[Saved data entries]
== Segment start ==

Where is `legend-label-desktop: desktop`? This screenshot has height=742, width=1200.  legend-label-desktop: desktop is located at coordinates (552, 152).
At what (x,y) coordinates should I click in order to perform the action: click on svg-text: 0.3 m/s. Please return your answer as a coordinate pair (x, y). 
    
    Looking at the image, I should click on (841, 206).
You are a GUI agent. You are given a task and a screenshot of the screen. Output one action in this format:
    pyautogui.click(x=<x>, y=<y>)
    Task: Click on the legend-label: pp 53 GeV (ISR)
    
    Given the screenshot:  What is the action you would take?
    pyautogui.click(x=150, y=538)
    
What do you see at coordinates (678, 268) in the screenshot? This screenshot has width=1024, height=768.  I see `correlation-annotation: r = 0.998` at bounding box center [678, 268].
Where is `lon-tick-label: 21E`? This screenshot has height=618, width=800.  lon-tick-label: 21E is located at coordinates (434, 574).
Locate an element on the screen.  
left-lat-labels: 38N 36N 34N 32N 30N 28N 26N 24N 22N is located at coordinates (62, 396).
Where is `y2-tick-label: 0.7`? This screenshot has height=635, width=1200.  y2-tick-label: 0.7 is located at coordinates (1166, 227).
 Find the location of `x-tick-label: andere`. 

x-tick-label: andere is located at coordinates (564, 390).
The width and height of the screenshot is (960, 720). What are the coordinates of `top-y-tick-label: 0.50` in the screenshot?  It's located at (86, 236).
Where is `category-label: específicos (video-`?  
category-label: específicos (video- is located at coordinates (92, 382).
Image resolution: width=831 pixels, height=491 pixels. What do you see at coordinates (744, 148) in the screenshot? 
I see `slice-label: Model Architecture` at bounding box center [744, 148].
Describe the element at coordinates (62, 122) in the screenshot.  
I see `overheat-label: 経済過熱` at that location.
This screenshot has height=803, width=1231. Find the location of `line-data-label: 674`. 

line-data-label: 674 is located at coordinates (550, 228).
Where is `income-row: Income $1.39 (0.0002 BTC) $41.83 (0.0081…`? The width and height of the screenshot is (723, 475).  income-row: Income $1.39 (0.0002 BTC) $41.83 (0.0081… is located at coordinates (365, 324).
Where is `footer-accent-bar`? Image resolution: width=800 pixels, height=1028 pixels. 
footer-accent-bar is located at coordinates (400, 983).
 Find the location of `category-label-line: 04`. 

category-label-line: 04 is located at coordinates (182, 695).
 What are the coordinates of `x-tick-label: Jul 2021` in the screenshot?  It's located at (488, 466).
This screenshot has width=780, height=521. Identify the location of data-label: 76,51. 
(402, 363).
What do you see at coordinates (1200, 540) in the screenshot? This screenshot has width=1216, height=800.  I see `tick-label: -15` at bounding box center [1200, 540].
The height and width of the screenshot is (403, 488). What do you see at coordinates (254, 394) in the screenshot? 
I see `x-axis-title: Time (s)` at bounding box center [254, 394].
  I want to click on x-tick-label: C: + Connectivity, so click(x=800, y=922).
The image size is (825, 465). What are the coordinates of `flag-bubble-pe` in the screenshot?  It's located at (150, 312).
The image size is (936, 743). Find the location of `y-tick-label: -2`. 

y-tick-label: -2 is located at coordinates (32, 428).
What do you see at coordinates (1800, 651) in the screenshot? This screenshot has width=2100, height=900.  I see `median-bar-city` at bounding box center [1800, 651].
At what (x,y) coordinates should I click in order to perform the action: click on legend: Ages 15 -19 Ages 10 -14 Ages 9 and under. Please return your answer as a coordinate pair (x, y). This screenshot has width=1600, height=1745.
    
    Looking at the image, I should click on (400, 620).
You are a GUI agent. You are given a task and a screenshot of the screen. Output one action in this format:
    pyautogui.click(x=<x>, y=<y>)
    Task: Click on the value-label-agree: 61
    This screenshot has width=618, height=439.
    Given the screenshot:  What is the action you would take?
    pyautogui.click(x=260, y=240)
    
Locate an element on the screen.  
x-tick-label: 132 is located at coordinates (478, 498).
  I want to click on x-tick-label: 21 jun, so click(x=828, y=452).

== Segment end ==

> [PROBLEM STATEMENT] Output the stretch from the line containing "The width and height of the screenshot is (960, 720)." through the line containing "coordinates (365, 324)." as a numbered list, leaving out blank lines.

> [WRITTEN RESPONSE]
1. The width and height of the screenshot is (960, 720). What are the coordinates of `top-y-tick-label: 0.50` in the screenshot?  It's located at (86, 236).
2. Where is `category-label: específicos (video-`?  
3. category-label: específicos (video- is located at coordinates (92, 382).
4. Image resolution: width=831 pixels, height=491 pixels. What do you see at coordinates (744, 148) in the screenshot? 
5. I see `slice-label: Model Architecture` at bounding box center [744, 148].
6. Describe the element at coordinates (62, 122) in the screenshot.  
7. I see `overheat-label: 経済過熱` at that location.
8. This screenshot has height=803, width=1231. Find the location of `line-data-label: 674`. 
9. line-data-label: 674 is located at coordinates (550, 228).
10. Where is `income-row: Income $1.39 (0.0002 BTC) $41.83 (0.0081…`? The width and height of the screenshot is (723, 475).  income-row: Income $1.39 (0.0002 BTC) $41.83 (0.0081… is located at coordinates (365, 324).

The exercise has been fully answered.